Il faut prendre aussi le temps du dialogue. "On a un métier qui, à la base, est fondé sur l’humain et ce n’est déjà pas simple. Là, avec la maladie il y a beaucoup d’inquiétude. Les personnes détenues sont inquiètes surtout pour leurs familles à l’extérieur. On est dans un département parmi les plus touchés de France et ils le savent bien", confie Christopher. Alors il prend le temps. Le temps de parler, de rassurer. "C’est souvent à l’occasion du mouvement dans la prison, pour les promenades ou autres. Ils nous interpellent, veulent savoir. Alors on les voit parfois un peu plus tard et dans un endroit calme pour parler."
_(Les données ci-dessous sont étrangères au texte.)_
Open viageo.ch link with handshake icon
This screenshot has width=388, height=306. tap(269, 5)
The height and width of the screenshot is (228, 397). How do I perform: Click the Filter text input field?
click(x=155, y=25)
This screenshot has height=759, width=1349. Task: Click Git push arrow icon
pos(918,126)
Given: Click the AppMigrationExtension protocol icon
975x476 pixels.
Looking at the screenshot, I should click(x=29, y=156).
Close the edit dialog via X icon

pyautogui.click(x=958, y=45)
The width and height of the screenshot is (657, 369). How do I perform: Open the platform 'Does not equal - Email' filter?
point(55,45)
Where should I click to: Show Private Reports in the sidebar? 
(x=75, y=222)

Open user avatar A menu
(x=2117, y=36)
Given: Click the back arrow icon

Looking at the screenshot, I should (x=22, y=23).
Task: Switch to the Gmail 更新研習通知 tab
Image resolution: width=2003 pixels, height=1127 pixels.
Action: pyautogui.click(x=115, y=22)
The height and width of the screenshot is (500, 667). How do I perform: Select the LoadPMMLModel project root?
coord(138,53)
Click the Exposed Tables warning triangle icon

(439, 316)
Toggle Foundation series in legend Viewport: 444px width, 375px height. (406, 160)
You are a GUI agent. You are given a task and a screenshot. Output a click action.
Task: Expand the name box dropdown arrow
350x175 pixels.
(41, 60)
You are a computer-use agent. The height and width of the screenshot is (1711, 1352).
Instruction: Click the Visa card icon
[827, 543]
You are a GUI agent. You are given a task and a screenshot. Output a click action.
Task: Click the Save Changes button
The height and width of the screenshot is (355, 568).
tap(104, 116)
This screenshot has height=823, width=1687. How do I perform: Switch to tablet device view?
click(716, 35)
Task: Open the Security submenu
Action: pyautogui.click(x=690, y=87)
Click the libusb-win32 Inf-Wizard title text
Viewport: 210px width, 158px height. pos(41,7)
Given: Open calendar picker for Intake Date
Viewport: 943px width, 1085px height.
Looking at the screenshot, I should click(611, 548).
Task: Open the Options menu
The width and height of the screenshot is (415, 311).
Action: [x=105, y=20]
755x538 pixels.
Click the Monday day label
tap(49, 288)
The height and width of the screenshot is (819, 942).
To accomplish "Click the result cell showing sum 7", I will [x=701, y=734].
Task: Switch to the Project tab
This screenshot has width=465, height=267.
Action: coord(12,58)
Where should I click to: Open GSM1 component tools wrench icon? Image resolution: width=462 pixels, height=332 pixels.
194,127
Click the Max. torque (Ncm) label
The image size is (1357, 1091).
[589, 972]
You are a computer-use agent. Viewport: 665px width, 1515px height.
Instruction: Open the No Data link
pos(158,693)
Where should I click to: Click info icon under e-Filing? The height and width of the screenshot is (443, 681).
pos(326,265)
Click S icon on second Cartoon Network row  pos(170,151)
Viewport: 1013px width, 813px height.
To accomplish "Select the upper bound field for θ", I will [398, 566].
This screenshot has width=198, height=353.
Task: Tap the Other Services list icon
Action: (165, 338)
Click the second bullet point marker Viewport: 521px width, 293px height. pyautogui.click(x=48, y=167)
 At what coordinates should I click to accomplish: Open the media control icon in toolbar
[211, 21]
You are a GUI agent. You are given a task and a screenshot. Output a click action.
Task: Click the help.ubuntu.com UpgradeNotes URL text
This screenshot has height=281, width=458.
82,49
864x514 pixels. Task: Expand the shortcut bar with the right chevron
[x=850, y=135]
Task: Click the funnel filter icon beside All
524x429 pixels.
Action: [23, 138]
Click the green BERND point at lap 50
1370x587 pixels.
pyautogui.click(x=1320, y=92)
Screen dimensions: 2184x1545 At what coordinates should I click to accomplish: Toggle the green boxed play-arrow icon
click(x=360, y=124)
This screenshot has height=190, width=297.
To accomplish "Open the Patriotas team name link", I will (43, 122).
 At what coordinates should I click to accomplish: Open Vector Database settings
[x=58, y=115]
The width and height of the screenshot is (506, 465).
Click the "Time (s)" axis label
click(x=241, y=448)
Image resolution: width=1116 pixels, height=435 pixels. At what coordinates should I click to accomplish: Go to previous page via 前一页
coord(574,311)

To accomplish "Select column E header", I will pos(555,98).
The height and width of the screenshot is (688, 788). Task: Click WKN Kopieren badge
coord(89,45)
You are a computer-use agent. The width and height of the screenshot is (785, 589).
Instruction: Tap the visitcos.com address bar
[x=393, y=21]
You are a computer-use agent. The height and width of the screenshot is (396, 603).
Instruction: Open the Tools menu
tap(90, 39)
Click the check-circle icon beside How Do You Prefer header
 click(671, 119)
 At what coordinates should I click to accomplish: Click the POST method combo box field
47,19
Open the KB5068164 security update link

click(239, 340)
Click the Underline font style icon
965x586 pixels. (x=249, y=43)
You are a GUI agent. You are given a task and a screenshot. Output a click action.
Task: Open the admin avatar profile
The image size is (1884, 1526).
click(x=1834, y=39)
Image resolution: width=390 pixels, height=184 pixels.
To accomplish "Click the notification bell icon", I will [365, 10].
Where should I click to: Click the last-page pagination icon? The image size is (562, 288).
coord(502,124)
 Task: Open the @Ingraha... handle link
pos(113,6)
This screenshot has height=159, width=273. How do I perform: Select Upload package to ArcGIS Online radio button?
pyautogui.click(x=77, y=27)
Quand les parloirs ont été fermés, il a fallu expliquer. Pour Christopher, le dialogue est la clé qui permet de désamorcer la tension, même s'il le reconnaît, "elle est palpable, on sent que c’est tendu."
Préparer l'après 11 mai
Pour la réouverture des parloirs à partir du 11 mai, il faudra aussi trouver des idées pour établir des parcours, aménager des salles. Le chef de bâtiment a déjà un coup d’avance et imagine demain, même si le protocole "confinement" ne va pas être levé du jour au lendemain. Les visites seront limitées à une seule personne par détenu. Il faudra repenser la salle d’attente, l’entrée des familles dans l’établissement et ça ne sera pas simple. Mais Christopher s’adapte, "on trouvera des solutions" promet ce grand optimiste avant d’ajouter être fier de son équipe, de la solidarité, de l’entraide. "Quand certains sont malades ou doivent garder leurs enfants, les autres reviennent sur leurs jours de repos. Il y en a même un qui est revenu sur son week-end pour couper les cheveux ! C’est normal, on se doit d’avoir une tenue propre et une bonne présentation, alors il est revenu pour nous couper les cheveux. D’autres on fait des masques en tissu. Je suis très heureux de cette entraide."
La crise sanitaire laissera des traces et le travail ne sera plus comme avant. De l’expérience en plus pour Christopher et une nouvelle mission aussi. Celle de, désormais, protéger les détenus.